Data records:
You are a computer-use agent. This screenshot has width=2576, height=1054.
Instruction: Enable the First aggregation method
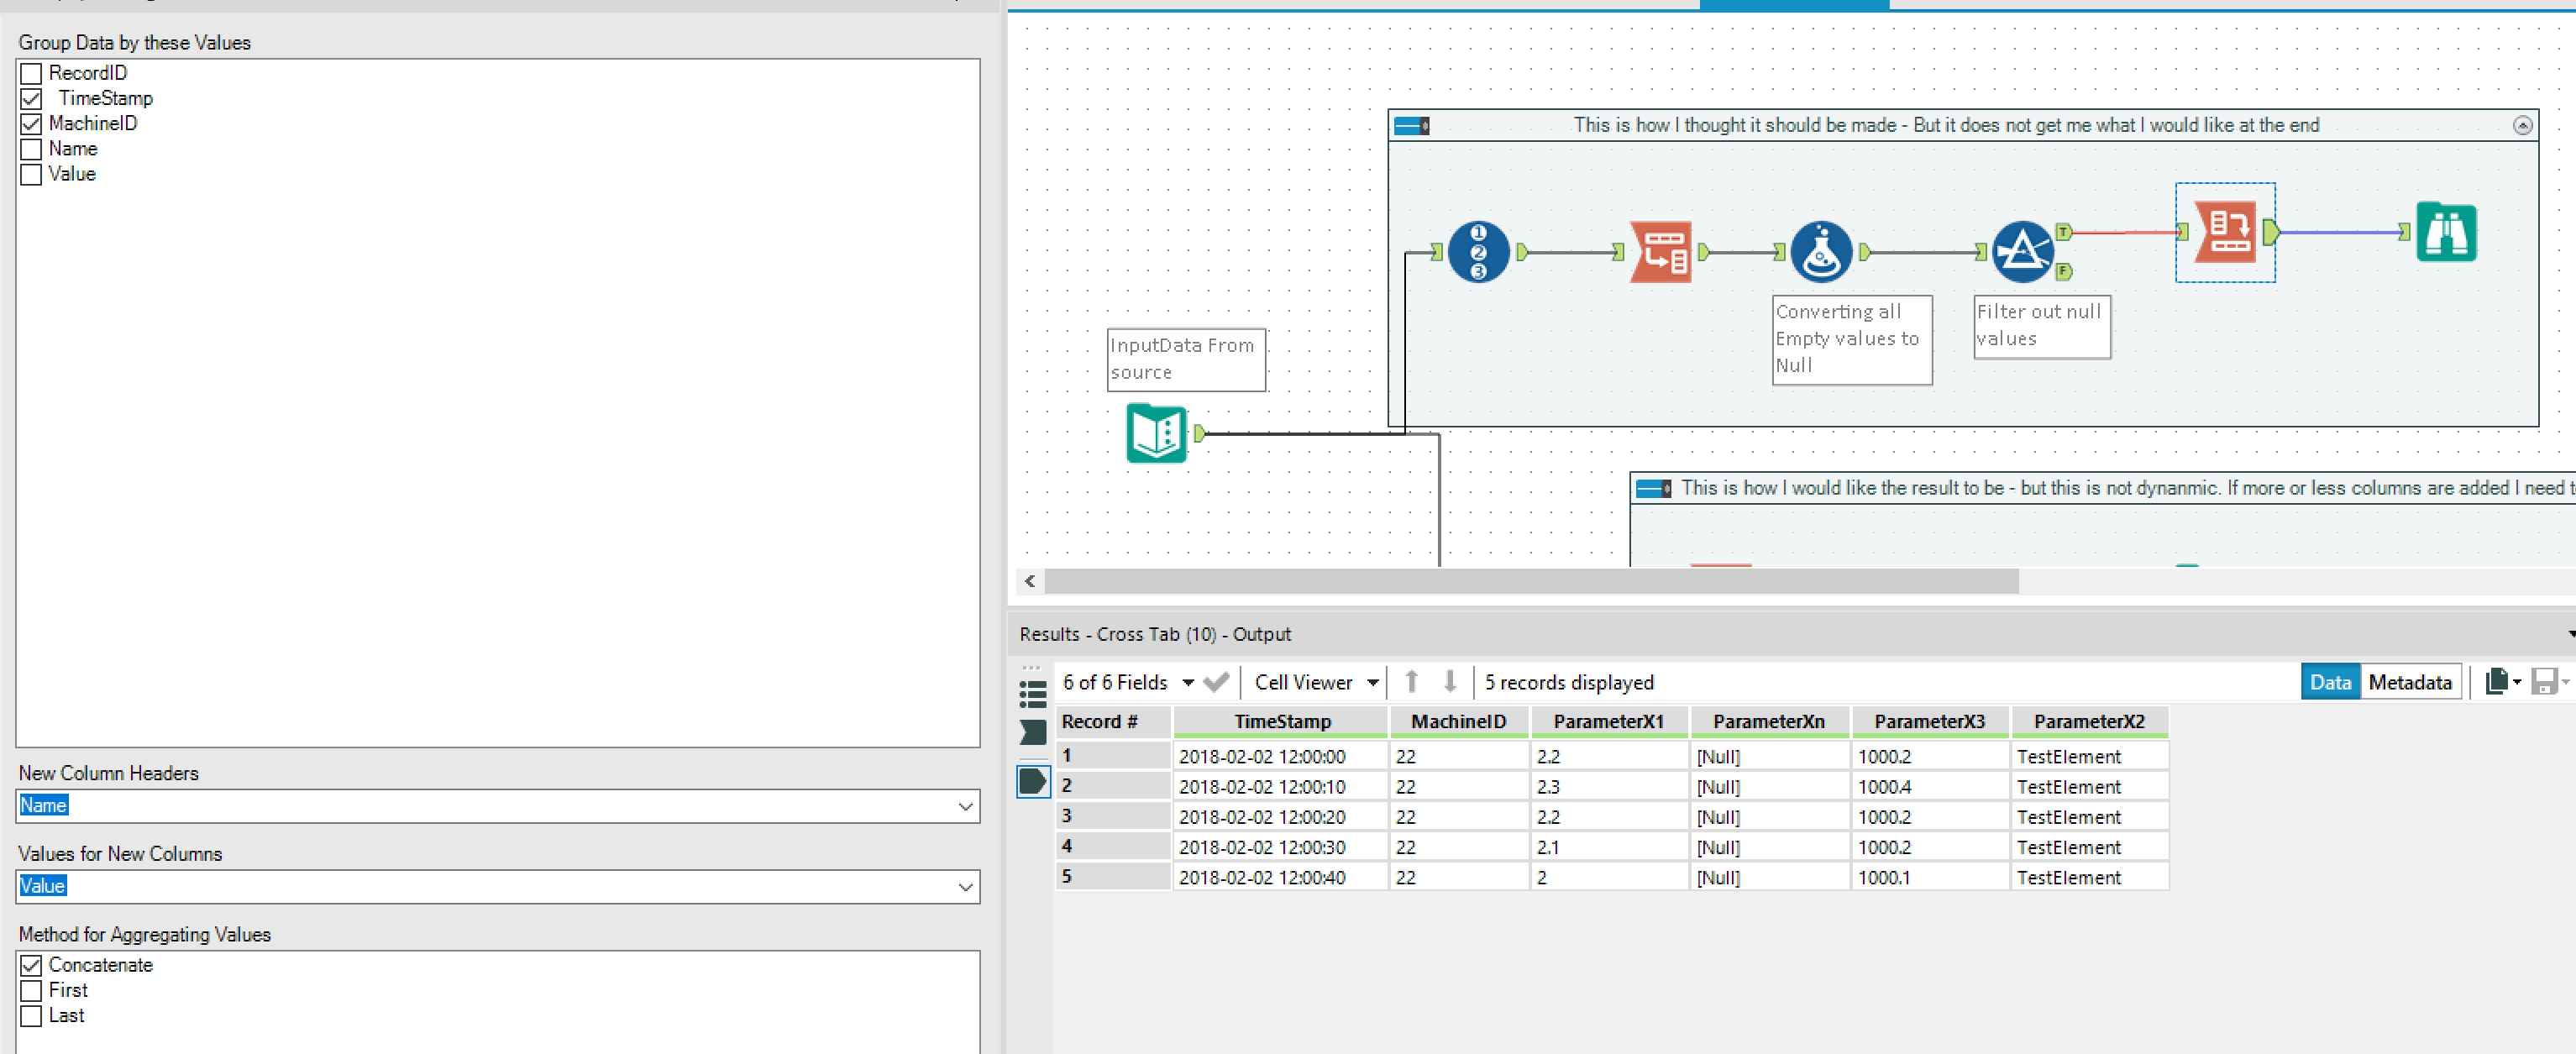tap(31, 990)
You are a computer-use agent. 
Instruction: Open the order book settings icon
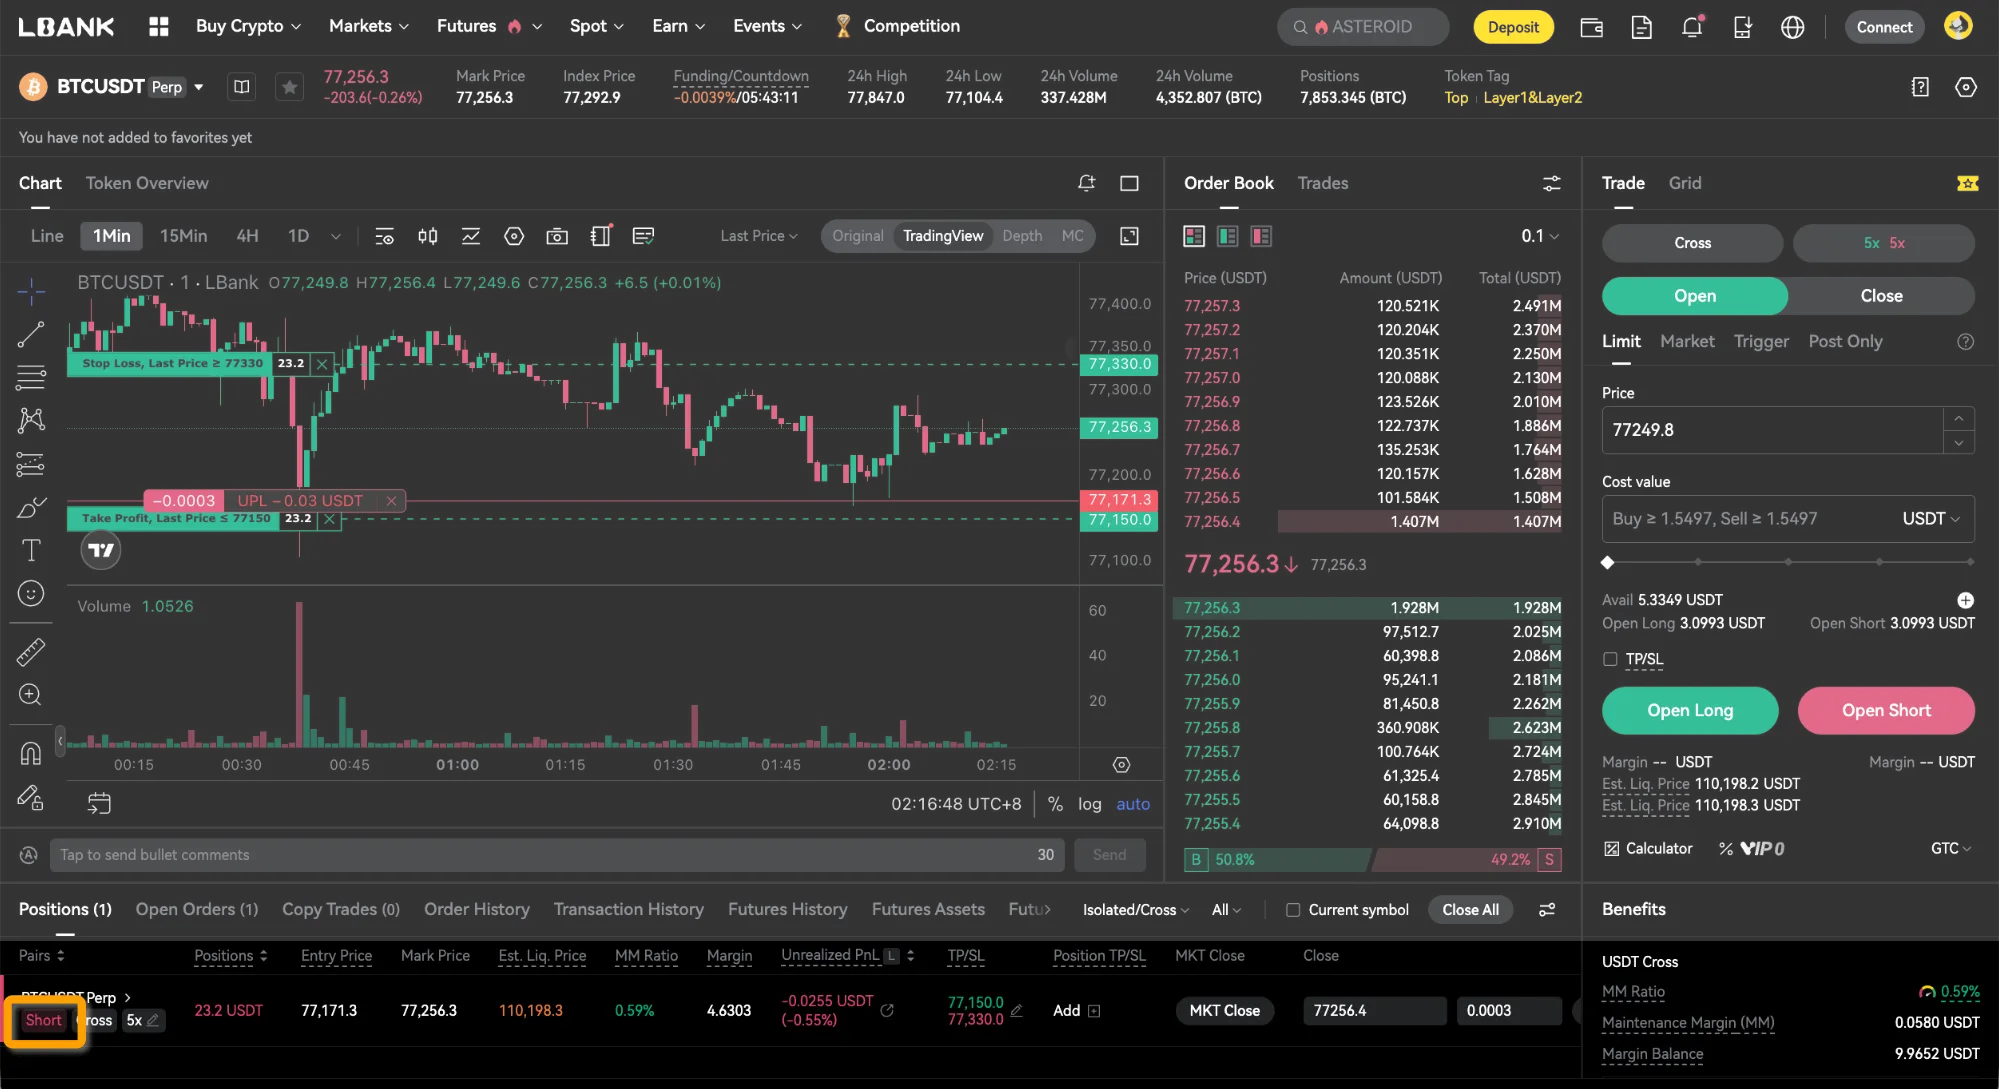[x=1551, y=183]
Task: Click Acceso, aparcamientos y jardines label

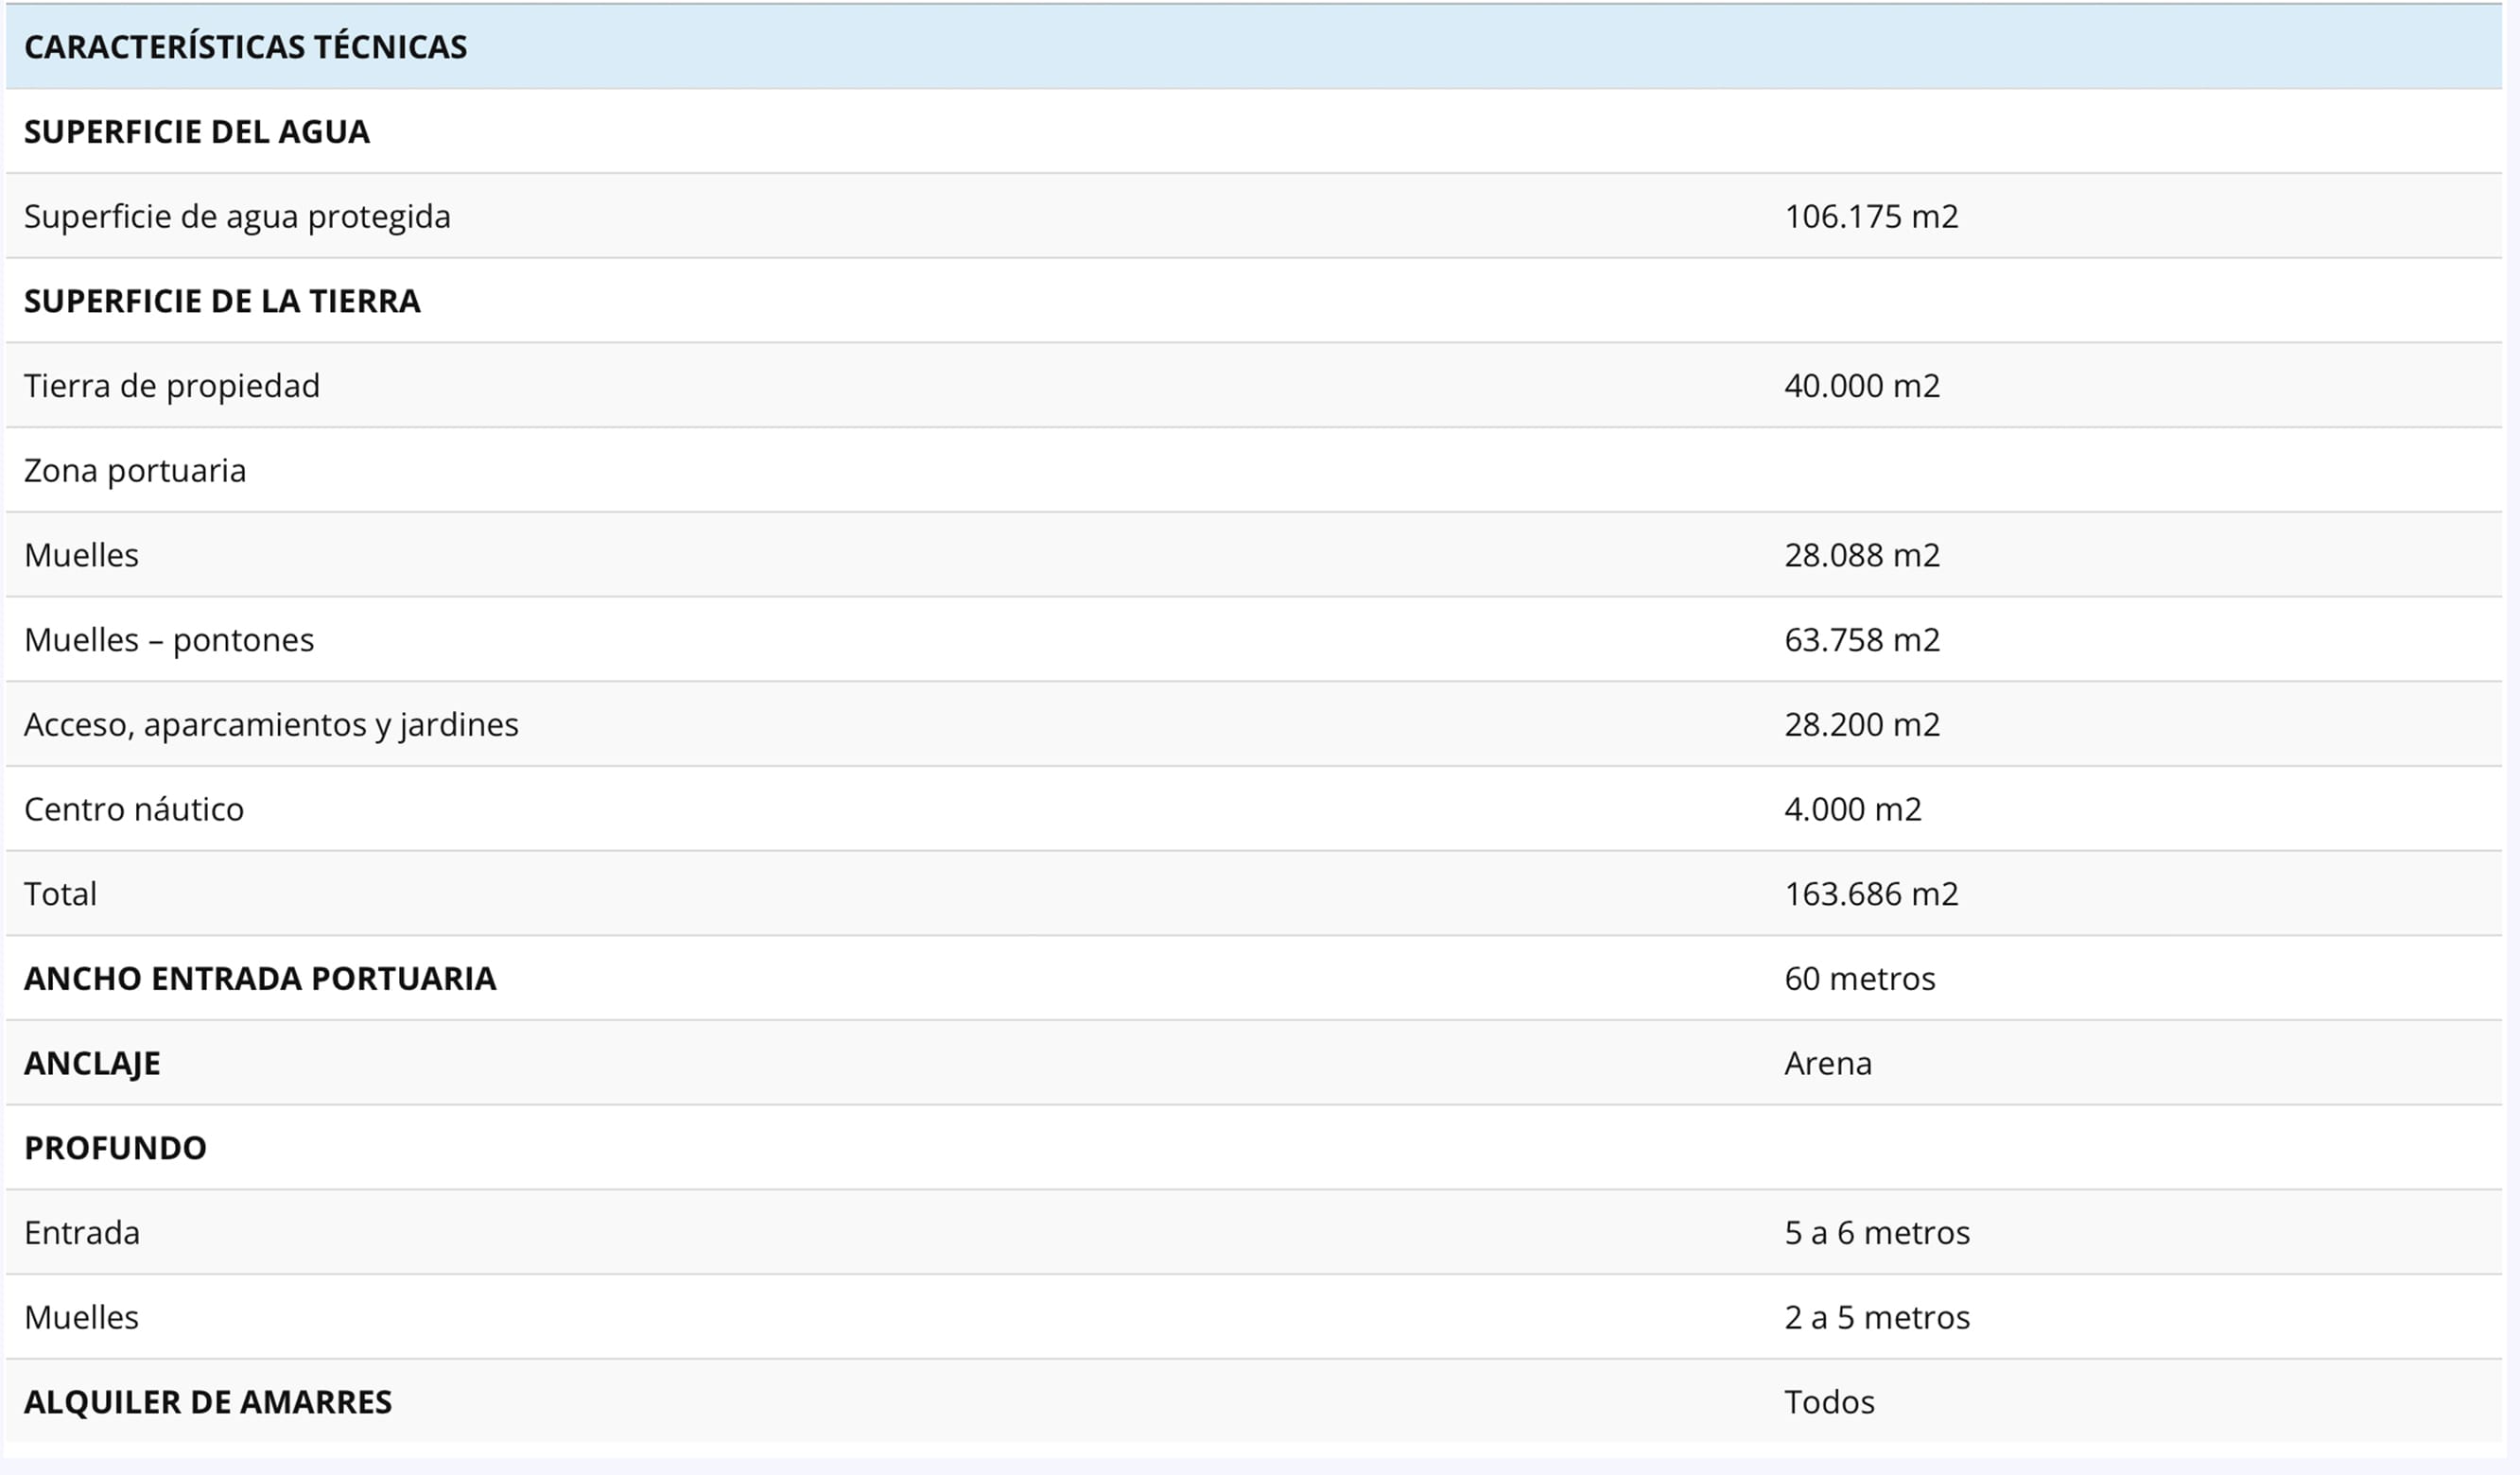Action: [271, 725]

## Work to be completed
A faithful, word-for-word copy of the records above, pictures left out, is the answer.

## Response area
You are a computer-use agent. This screenshot has width=2576, height=1054.
Instruction: Enable the First aggregation method
tap(31, 990)
You are a computer-use agent. 
Instruction: Open the order book settings icon
[x=1551, y=183]
Task: Click Acceso, aparcamientos y jardines label

Action: [271, 725]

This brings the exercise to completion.